### Texte extrait
□ □ □ □ □
Le Kremlin veut contrôler aussi la messagerie Telegram
La Russie a annoncé mardi mettre en place des « restrictions progressives » sur la messagerie Telegram. Moscou presse les citoyens russes de migrer vers une application de messagerie locale, Max, qui ne propose toutefois pas de cryptage de bout en bout des conversations, ce qui lui permettrait de devenir un outil puissant de surveillance. Les autorités russes reprochent à Telegram d’enfreindre la loi notamment de ne pas faire assez pour empêcher son utilisation « à des fins terroristes ».
Telegram est l’un des deux services de messagerie les plus populaires en Russie, avec Whatsapp, dont le fonctionnement est presque complètement bloqué depuis janvier.
□ □ □ □ □
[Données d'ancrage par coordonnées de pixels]

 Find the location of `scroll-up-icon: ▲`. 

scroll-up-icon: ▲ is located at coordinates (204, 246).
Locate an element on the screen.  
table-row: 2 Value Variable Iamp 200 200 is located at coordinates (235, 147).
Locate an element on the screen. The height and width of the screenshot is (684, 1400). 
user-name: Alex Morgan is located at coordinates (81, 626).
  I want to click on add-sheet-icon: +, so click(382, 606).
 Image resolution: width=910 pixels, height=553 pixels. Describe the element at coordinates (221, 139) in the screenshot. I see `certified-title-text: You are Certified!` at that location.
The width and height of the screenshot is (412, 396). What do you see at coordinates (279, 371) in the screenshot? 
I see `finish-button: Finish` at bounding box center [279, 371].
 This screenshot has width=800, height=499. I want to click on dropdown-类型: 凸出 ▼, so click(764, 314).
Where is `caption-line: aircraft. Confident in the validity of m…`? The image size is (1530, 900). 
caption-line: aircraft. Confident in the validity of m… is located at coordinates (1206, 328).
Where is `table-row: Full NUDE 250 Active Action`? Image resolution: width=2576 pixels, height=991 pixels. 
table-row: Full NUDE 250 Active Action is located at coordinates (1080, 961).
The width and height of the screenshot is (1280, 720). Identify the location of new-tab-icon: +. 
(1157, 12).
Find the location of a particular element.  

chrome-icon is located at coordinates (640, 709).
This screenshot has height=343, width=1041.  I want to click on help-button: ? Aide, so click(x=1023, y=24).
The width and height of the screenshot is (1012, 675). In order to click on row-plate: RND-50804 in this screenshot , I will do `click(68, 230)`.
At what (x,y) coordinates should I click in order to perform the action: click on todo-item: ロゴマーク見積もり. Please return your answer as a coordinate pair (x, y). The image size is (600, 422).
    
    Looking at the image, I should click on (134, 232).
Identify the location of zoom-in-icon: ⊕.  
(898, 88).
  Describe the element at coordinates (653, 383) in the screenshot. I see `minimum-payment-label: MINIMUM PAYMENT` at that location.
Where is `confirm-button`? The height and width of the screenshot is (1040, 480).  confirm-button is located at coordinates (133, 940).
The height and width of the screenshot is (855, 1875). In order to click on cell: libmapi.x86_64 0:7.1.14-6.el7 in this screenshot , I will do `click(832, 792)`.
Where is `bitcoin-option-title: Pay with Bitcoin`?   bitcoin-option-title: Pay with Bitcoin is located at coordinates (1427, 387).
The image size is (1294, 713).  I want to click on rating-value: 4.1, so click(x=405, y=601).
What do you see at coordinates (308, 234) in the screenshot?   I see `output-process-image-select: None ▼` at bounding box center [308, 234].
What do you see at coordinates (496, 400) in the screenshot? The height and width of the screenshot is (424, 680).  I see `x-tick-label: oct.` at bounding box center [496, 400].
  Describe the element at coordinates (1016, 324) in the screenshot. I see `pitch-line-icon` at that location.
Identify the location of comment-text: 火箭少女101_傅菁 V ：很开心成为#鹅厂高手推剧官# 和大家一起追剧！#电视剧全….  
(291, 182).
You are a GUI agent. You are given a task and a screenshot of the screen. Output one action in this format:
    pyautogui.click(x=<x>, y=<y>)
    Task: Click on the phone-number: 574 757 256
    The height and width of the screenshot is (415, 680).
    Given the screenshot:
□ □ □ □ □
### Consignes
A – Selon l'article sur Telegram, qu'est-ce qui permettrait à l'application Max de devenir un puissant outil de surveillance ? Répondez en une à trois phrases.
B – D'après l'article sur Telegram, depuis quand le fonctionnement de WhatsApp est-il presque complètement bloqué en Russie ?
C – Poursuivez l'article sur Telegram à partir de sa dernière phrase.

### Réponses fournies
A – Max ne propose pas de cryptage de bout en bout des conversations. C'est cette absence de cryptage qui lui permettrait de devenir un puissant outil de surveillance.

B – Depuis janvier.

C –
Plusieurs comptes Telegram d’observateurs militaires russes ont toutefois critiqué mardi ces restrictions, craignant qu’elles n’entraînent une perte d’influence du récit pro-Kremlin sur la scène informationnelle locale et mondiale. « Le système d’information russe se replie de plus en plus sur lui-même et il est peu probable qu’il ait un quelconque impact à l’étranger », a réagi le compte Dva Maïora, suivi sur Telegram par 1,2 million d’utilisateurs. Telegram est le canal de diffusion principal de nombreuses chaînes de militants pro-Kremlin, ainsi que d’unités militaires russes
La Russie a multiplié ces dernières années les mesures restreignant la liberté d’expression sur internet, qui a longtemps été l’un des derniers espaces où des voix critiques pouvaient s’exprimer. Fin juillet 2025, Vladimir Poutine a promulgué une loi punissant les recherches sur internet de contenus classés « extrémistes » et qui interdit de faire la promotion des VPN, des systèmes très utilisés en Russie pour contourner la censure…
Viber, WhatsApp, YouTube, les services Google, Twitter, Facebook et Instagram ont déjà été bloqués ou sévèrement restreints. Avec Telegram, le dernier grand canal de communication de masse encore accessible est désormais menacé. La Russie est classée 171e sur 180 au Classement mondial de la liberté de la presse et de l’information de l’association Reporters sans frontières.